**PROMPT**: Word for word, the records below are to be set down again.

**INFORMATION PROVIDED**:
***
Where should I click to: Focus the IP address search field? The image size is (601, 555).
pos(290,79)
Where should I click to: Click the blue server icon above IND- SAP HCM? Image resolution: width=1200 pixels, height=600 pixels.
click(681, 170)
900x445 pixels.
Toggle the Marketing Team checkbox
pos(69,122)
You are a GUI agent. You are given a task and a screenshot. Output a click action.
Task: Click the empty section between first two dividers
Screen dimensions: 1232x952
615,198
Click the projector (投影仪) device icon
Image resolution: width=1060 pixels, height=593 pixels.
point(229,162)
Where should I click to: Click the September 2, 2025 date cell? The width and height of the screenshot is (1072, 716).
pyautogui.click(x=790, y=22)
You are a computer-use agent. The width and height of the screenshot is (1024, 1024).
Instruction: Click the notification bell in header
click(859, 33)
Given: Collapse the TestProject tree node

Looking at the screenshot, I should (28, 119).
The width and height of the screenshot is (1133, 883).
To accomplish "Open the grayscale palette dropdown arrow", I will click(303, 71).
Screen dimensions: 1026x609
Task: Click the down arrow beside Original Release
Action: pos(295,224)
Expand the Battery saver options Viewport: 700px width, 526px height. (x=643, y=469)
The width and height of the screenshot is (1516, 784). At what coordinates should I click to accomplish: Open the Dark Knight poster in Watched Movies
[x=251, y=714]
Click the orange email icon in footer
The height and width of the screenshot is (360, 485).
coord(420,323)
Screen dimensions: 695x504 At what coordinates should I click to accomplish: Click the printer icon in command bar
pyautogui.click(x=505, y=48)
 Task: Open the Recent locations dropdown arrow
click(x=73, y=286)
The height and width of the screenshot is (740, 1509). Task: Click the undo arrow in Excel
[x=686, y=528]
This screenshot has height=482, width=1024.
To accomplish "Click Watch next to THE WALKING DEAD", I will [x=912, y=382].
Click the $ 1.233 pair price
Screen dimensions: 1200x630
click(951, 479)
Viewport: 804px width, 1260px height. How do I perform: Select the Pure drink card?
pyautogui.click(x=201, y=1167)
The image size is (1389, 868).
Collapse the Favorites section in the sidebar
***
**TASK SOLUTION**:
Where should I click to: Focus the IP address search field? The image size is (601, 555).
pos(290,79)
Where should I click to: Click the blue server icon above IND- SAP HCM? Image resolution: width=1200 pixels, height=600 pixels.
click(681, 170)
900x445 pixels.
Toggle the Marketing Team checkbox
pos(69,122)
You are a GUI agent. You are given a task and a screenshot. Output a click action.
Task: Click the empty section between first two dividers
Screen dimensions: 1232x952
615,198
Click the projector (投影仪) device icon
Image resolution: width=1060 pixels, height=593 pixels.
point(229,162)
Where should I click to: Click the September 2, 2025 date cell? The width and height of the screenshot is (1072, 716).
pyautogui.click(x=790, y=22)
You are a computer-use agent. The width and height of the screenshot is (1024, 1024).
Instruction: Click the notification bell in header
click(859, 33)
Given: Collapse the TestProject tree node

Looking at the screenshot, I should (28, 119).
The width and height of the screenshot is (1133, 883).
To accomplish "Open the grayscale palette dropdown arrow", I will click(303, 71).
Screen dimensions: 1026x609
Task: Click the down arrow beside Original Release
Action: pos(295,224)
Expand the Battery saver options Viewport: 700px width, 526px height. (x=643, y=469)
The width and height of the screenshot is (1516, 784). At what coordinates should I click to accomplish: Open the Dark Knight poster in Watched Movies
[x=251, y=714]
Click the orange email icon in footer
The height and width of the screenshot is (360, 485).
coord(420,323)
Screen dimensions: 695x504 At what coordinates should I click to accomplish: Click the printer icon in command bar
pyautogui.click(x=505, y=48)
 Task: Open the Recent locations dropdown arrow
click(x=73, y=286)
The height and width of the screenshot is (740, 1509). Task: Click the undo arrow in Excel
[x=686, y=528]
This screenshot has height=482, width=1024.
To accomplish "Click Watch next to THE WALKING DEAD", I will [x=912, y=382].
Click the $ 1.233 pair price
Screen dimensions: 1200x630
click(951, 479)
Viewport: 804px width, 1260px height. How do I perform: Select the Pure drink card?
pyautogui.click(x=201, y=1167)
The image size is (1389, 868).
Collapse the Favorites section in the sidebar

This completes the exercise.